Supplied records section start

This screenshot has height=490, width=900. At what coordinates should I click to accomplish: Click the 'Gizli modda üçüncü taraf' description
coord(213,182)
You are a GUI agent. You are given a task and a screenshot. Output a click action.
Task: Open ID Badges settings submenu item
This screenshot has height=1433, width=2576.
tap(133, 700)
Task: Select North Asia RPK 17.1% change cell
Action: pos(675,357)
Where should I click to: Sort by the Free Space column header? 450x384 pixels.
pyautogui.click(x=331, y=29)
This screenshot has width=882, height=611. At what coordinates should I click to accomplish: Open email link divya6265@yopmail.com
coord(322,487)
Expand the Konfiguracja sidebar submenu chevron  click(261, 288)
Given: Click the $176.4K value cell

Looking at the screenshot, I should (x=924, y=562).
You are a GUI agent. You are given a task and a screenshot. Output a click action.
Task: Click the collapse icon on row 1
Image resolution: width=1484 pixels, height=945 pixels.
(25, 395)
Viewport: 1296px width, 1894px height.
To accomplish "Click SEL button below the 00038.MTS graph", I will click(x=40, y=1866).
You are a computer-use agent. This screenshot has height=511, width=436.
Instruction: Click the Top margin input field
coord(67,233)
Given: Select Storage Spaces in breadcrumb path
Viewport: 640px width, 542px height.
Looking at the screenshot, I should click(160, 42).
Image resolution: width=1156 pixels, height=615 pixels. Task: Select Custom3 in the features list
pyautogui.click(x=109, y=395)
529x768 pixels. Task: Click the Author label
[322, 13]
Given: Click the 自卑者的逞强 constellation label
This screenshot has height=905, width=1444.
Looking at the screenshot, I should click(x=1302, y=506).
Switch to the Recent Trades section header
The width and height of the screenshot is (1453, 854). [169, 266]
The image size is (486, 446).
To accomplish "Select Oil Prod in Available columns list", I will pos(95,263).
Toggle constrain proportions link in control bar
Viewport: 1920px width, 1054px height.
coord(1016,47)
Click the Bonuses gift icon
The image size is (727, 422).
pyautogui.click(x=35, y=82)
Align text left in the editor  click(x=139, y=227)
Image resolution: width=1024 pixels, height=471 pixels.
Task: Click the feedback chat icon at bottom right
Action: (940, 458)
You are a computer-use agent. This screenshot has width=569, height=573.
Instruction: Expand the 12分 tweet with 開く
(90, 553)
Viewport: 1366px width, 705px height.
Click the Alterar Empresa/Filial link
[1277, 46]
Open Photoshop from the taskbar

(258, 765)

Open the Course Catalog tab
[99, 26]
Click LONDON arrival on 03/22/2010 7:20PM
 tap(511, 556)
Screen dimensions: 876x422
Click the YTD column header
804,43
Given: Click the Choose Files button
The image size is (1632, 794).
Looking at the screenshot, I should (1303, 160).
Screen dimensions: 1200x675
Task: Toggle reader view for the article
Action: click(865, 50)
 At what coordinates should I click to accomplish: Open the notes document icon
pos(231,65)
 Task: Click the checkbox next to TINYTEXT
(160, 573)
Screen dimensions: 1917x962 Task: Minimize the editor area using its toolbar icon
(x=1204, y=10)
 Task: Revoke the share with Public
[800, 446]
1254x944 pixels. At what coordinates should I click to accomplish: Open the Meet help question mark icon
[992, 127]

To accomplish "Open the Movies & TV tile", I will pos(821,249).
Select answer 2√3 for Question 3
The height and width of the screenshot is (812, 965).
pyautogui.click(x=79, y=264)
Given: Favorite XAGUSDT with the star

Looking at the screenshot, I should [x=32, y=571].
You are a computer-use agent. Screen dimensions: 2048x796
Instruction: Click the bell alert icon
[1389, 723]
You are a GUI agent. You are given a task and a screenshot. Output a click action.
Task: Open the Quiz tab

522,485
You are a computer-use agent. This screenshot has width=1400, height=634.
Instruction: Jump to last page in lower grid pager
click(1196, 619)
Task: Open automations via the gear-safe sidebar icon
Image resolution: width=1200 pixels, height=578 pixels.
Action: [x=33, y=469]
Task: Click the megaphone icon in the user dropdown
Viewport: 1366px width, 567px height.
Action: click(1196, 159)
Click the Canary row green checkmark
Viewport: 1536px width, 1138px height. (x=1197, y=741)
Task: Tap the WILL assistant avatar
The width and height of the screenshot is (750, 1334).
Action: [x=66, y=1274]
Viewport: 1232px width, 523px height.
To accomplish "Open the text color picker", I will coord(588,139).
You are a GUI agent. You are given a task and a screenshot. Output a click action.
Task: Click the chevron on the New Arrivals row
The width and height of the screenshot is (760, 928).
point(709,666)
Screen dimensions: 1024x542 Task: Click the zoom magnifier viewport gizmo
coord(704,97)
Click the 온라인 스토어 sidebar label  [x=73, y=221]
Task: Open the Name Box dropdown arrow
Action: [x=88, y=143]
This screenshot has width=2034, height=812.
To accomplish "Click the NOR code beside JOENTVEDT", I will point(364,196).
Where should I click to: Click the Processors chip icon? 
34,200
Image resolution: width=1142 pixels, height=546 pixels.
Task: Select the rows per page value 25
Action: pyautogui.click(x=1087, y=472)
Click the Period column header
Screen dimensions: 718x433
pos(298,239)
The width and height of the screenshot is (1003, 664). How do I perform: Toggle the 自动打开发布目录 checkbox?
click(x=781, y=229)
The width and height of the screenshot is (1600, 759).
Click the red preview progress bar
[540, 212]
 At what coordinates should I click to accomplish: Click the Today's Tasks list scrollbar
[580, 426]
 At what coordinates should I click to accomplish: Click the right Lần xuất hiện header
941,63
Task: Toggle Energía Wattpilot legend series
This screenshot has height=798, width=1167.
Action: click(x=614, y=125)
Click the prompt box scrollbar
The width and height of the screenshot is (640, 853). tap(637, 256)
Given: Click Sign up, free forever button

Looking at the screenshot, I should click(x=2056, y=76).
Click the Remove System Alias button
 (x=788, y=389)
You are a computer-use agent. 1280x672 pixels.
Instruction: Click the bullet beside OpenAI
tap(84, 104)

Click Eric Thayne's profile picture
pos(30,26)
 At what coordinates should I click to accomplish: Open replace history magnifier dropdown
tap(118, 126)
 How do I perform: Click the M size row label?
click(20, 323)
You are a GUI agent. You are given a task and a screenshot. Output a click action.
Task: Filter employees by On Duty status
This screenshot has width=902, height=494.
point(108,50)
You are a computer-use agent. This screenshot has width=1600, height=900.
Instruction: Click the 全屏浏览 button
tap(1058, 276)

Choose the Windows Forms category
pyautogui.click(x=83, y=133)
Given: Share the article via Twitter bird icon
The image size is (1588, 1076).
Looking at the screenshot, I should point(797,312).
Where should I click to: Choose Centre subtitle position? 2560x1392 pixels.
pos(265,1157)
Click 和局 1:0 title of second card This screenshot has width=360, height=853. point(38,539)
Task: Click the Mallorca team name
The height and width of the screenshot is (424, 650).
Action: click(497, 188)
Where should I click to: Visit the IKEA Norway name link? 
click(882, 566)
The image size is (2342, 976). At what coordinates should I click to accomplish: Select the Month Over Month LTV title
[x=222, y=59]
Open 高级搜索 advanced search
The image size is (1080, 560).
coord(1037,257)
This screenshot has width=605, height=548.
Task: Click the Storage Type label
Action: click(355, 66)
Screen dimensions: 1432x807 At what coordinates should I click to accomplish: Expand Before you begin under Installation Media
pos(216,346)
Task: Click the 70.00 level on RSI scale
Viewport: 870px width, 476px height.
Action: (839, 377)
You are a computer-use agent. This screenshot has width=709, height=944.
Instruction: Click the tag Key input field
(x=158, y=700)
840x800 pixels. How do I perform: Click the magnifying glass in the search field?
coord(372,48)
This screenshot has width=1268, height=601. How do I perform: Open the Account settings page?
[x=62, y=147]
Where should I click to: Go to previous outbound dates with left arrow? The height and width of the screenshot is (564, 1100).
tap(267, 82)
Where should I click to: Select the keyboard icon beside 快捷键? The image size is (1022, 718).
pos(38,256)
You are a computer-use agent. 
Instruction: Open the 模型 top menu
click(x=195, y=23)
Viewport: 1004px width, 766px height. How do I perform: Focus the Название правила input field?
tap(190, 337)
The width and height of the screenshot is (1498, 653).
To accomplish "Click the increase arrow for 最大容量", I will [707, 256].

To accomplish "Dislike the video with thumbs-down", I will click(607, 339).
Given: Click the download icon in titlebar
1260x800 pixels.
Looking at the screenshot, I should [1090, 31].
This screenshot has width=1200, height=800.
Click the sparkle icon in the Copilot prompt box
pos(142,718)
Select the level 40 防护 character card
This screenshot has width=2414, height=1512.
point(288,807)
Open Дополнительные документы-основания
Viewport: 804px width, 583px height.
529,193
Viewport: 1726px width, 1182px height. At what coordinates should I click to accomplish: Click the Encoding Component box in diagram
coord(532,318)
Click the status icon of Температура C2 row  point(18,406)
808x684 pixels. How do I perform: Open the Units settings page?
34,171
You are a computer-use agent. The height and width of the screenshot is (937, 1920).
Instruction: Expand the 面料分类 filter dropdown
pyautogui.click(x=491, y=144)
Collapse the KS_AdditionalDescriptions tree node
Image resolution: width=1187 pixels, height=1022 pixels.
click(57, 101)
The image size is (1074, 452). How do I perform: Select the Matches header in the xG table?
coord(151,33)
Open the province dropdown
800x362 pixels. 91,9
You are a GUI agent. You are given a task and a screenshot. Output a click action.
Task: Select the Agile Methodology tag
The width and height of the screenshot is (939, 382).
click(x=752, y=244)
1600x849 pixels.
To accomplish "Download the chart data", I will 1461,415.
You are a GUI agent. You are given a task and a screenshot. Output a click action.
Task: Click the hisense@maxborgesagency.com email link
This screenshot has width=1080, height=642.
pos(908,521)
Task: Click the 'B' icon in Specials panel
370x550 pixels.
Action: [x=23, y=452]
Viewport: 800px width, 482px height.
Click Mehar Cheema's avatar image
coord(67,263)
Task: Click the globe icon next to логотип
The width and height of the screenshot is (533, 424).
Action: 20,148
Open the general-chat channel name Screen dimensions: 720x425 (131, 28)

Supplied records section end

**Your goal:**
Working from the data above, extract solely the lines from the one containing "The width and height of the screenshot is (1003, 664)." through the one containing "Task: Toggle Energía Wattpilot legend series", exactly as they appear, both included.

**Solution for this task:**
The width and height of the screenshot is (1003, 664). How do I perform: Toggle the 自动打开发布目录 checkbox?
click(x=781, y=229)
The width and height of the screenshot is (1600, 759).
Click the red preview progress bar
[540, 212]
 At what coordinates should I click to accomplish: Click the Today's Tasks list scrollbar
[580, 426]
 At what coordinates should I click to accomplish: Click the right Lần xuất hiện header
941,63
Task: Toggle Energía Wattpilot legend series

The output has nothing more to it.